Exercise aim: Search the material for the word "Given" and copy each line that holds it.

Exercise inputs:
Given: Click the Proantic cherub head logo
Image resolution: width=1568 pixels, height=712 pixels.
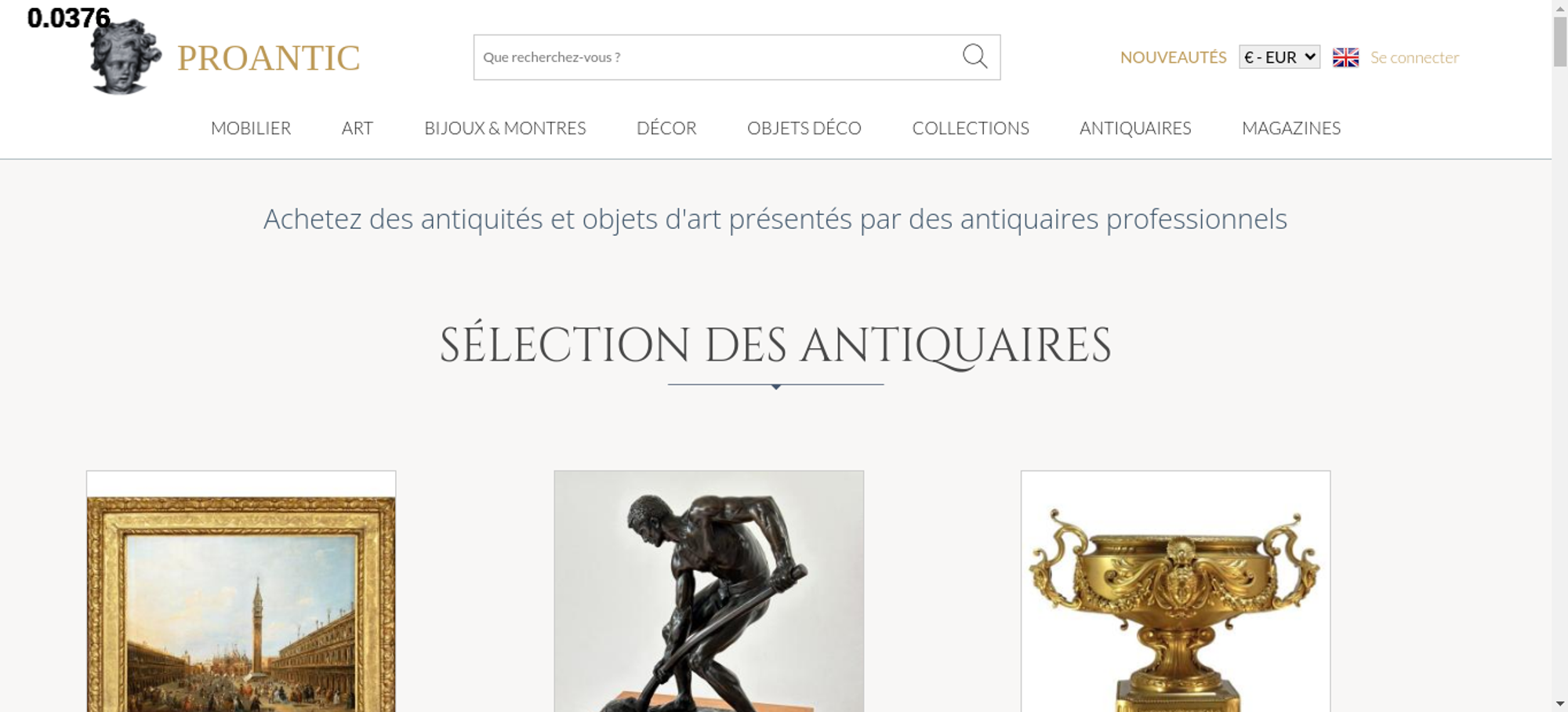Looking at the screenshot, I should pyautogui.click(x=125, y=56).
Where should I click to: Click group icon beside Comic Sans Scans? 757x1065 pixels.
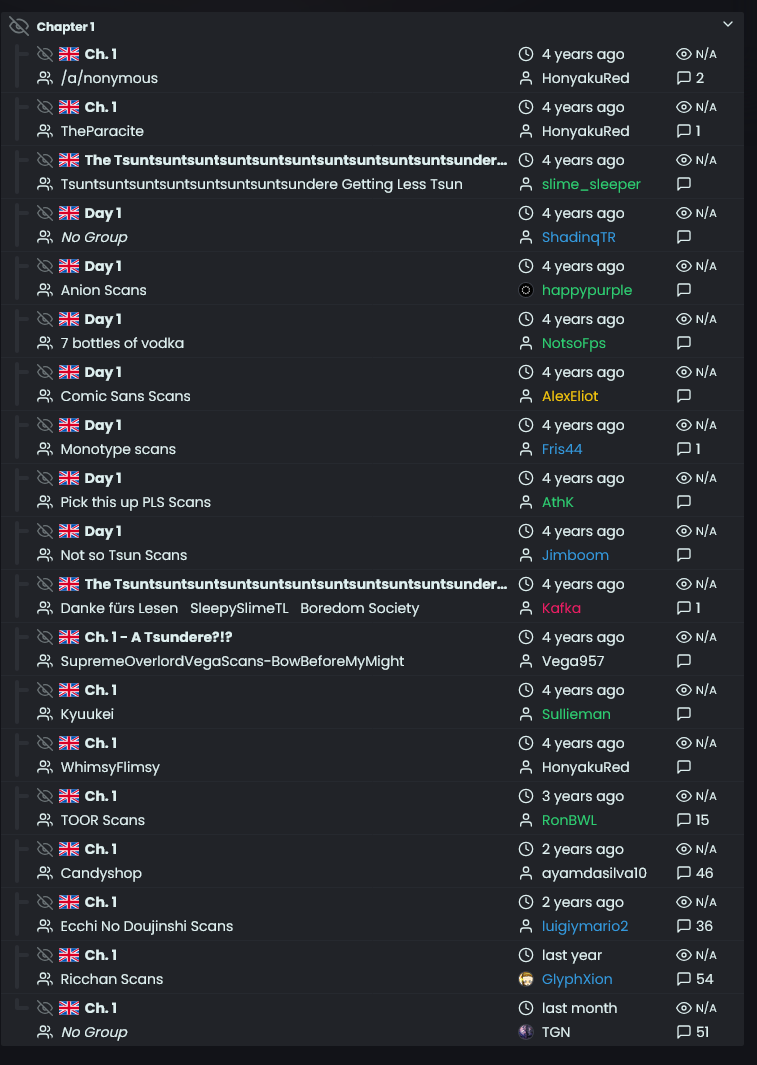point(45,396)
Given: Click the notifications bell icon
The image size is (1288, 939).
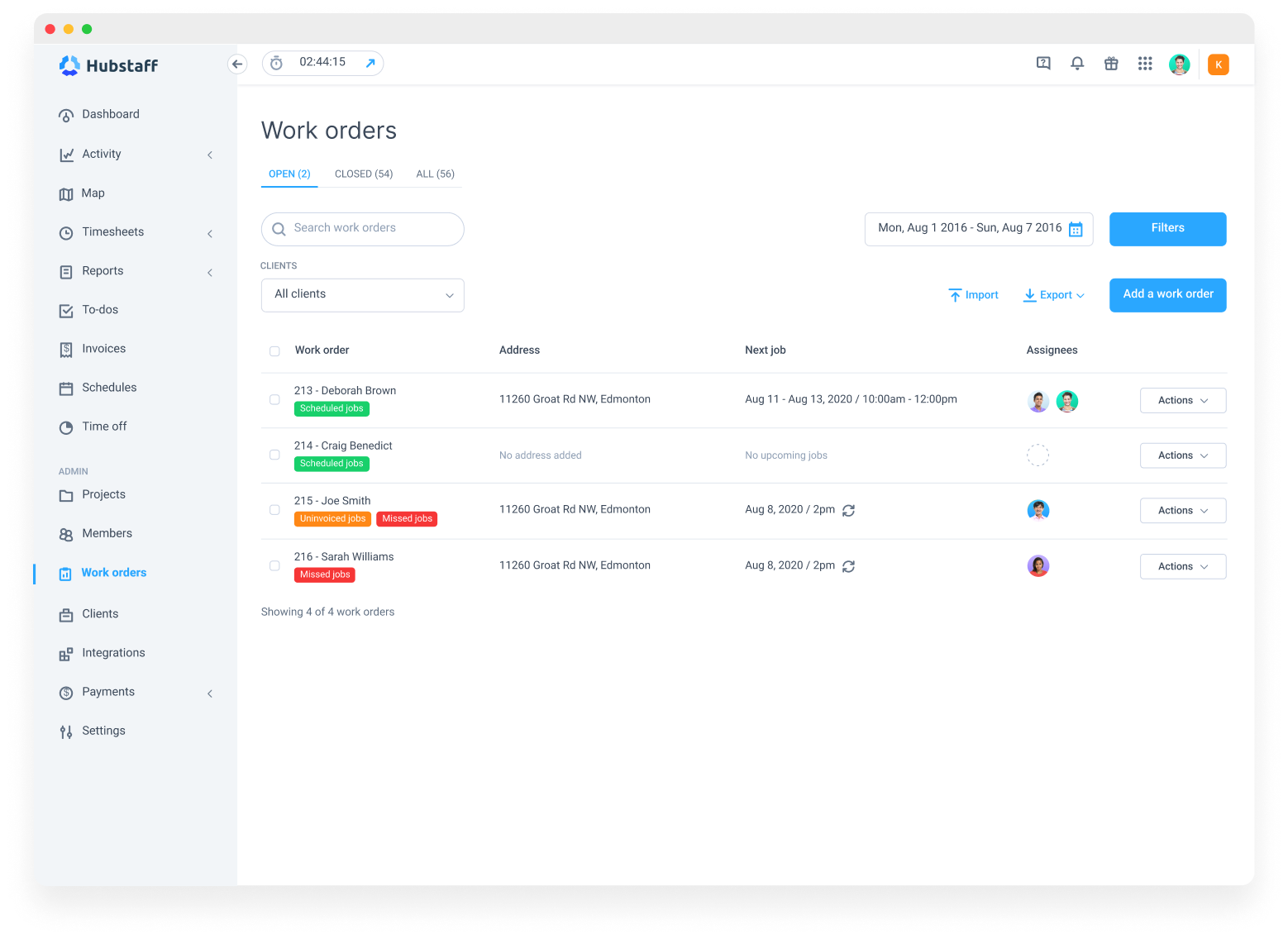Looking at the screenshot, I should click(x=1077, y=63).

Task response:
Given: Click the Proantic cherub head logo
Given: Click the notifications bell icon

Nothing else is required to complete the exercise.